Granted, that would mean leaving Al Gore behind as the one official who must remain at the White House. The Secret Service would demand that to protect the president from a would-be successor going ballistic at any mid-campaign leftward lean.

But imagine a president who, instead of pushing a poll-tested tax cut, told a well-fed TV audience he was going to end hunger.

That seems like something that would not even need mentioning in a nation figuring out what to do with the fruits of an economic boom. But a new study by the Center on Hunger and Poverty at Tufts University found that the number of Americans going hungry -- about 30 million -- is virtually unchanged from four years ago despite the surging economy.

Some of the hungry are legal immigrants kicked out of the food stamp line by the 1996 welfare overhaul. Others are former welfare recipients eligible for food stamps but who don't get them. And others go hungry because of rules like a shelter deduction that's unrealistic in some places, or a $2,000 cap on household income that might not allow for a car to get to work. Such rules create a " 'heat vs. eat' dilemma," says Ashley Sullivan, a co-author of the Tufts study.

Will Clinton aggressively push to surmount such problems, even if it takes more federal dollars? Will he make sure no one comes here to film one of those commercials asking viewers to send $3 to feed a starving person? Or will he settle for a minimalist effort and a few platitudes showing his heart is in the right place?

Similarly, will the president call for fighting crime by taking the advice of cops, or continue listening to politicians?

Listening to police would mean putting more money into prevention programs that have been shown to keep kids out of trouble. They're much less costly than prisons, and study after study has shown that kids in quality day-care or after-school programs are several times less likely than their peers to find trouble, says Sanford Newman, president of Fight Crime: Invest in Kids.

Yet Head Start -- the biggest and best-known of such programs, but hardly the only one -- still has funding for only about half the eligible kids. A proposal for fully funding that and other such preventive efforts should be one criteria by which to judge Clinton tonight.

In fact, Fight Crime has asked that some $30 billion be spent this year on education and other such efforts as a first step toward a long-term plan to eliminate the "crime prevention gap" just as Washington targeted the budget gap.

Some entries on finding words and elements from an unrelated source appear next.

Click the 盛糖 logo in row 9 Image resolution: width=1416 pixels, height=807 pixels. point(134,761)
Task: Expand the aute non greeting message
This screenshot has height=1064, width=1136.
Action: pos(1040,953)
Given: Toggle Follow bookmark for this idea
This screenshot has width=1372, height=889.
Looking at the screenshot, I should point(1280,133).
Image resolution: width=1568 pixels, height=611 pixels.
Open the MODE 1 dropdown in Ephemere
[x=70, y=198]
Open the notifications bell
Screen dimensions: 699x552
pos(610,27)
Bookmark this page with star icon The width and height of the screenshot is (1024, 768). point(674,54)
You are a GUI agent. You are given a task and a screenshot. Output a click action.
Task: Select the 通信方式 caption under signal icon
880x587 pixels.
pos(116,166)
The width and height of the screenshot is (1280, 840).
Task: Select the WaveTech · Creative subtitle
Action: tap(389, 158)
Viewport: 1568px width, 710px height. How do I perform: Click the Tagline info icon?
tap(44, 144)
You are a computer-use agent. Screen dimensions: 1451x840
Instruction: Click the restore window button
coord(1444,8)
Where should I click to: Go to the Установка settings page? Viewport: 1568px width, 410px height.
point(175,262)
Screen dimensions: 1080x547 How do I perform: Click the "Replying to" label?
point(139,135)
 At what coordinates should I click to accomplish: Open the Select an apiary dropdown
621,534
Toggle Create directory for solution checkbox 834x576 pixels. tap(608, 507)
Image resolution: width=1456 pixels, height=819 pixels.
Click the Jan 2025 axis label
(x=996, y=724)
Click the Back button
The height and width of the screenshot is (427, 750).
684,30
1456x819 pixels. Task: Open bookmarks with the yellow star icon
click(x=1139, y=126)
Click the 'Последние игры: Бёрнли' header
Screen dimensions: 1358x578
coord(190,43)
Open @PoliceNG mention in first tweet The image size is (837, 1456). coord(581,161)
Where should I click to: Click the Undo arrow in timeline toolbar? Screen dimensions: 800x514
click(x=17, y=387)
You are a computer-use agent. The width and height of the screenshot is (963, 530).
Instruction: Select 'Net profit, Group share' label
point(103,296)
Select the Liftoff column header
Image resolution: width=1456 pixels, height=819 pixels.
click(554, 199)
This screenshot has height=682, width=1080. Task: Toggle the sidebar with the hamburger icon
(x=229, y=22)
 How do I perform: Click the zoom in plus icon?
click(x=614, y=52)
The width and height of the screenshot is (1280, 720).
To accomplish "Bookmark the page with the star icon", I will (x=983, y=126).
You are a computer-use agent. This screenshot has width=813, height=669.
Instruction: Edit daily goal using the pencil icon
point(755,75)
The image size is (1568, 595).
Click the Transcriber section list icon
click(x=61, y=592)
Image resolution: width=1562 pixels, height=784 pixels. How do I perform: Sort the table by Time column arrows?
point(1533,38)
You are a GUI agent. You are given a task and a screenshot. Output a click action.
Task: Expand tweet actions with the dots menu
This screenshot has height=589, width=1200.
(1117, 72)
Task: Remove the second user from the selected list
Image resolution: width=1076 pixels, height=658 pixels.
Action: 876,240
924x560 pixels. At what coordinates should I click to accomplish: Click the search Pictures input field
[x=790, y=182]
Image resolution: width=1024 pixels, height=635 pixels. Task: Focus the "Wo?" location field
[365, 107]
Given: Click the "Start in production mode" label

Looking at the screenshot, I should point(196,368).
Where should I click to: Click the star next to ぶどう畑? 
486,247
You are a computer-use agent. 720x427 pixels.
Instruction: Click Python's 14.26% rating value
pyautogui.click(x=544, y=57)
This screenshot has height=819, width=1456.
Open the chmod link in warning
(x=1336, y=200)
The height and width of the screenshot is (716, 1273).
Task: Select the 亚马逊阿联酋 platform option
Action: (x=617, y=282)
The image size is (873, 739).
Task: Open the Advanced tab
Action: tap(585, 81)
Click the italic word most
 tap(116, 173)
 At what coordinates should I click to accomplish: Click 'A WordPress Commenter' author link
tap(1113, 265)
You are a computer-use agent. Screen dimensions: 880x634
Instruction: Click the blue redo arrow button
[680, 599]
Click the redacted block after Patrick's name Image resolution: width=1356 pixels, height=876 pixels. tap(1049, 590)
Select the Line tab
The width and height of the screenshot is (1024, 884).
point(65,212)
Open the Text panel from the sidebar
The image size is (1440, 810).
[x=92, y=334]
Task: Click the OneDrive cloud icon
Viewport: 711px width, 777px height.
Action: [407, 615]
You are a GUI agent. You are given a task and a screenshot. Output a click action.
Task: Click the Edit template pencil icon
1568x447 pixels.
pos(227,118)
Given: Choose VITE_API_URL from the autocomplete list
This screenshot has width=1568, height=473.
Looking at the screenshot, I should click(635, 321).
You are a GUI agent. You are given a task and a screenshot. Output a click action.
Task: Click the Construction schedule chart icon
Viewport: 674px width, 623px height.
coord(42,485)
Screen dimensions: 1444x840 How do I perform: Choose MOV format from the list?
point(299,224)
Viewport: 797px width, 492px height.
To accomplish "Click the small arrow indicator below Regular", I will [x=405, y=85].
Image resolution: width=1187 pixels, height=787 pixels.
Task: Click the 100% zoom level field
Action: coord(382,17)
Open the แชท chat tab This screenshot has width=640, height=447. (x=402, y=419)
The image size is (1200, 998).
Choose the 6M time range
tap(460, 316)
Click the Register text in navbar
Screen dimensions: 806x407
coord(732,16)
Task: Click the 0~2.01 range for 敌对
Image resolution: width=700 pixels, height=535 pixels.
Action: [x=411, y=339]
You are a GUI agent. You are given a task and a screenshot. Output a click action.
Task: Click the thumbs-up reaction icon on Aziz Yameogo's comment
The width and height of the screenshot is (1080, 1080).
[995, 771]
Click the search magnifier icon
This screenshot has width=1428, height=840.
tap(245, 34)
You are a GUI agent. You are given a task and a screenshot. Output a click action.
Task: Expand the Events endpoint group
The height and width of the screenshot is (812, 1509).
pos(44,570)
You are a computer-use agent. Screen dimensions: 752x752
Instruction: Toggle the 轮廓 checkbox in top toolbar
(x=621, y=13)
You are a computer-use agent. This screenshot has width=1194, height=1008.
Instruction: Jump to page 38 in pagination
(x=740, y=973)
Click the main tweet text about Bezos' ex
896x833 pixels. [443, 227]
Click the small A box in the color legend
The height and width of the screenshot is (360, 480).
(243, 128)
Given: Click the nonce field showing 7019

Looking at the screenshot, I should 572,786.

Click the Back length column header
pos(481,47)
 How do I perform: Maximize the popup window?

The group -- composed of some 600 law-enforcement officials and crime victims -- is hardly soft on crime. When folks like that say prevention works -- and back it up with solid research -- someone should listen. Yet it's a tough sell getting officials to buy prevention.

"Sometimes politicians want to handle the crime problem the way a gang leader would, by proving that they're the toughest ones on their turf," says Newman.

So, will the president address this problem like a national leader, or like a political gang leader?

And while the two parties jockey over a middle-class tax cut -- which could end up going mostly to the wealthy, anyway -- how substantial an effort will Clinton make to pull the lower class up from the economic divide that is getting larger, according to the recent report from the Center on Budget and Policy Priorities and the Economic Policy Institute?

Budget center Executive Director Robert Greenstein expects a modest expansion -- about $2 billion worth -- in the earned-income tax credit that helps the working poor, and in a block-grant program to help the working poor get health insurance, which half of such families now lack. He welcomes such initiatives, yet concedes they're hardly bold efforts to eliminate poverty.

"They're relatively modest, incremental steps," Greenstein says. "They're probably all that the freight will bear in the current political climate."

And that is what's so disappointing. If the country can't aggressively attack such problems now, then when? Even if there won't be extra trillions to spend -- and Greenstein believes there won't, once accounting gimmicks are discounted -- whatever is left after entitlement reform and debt reduction shouldn't be squandered.

But despite a Wall Street boom that has taught many the value of investing, there's no bull market for investing in human capital. Instead of pandering to the tax-cut crowd, Clinton could create one tonight. But don't bet on it.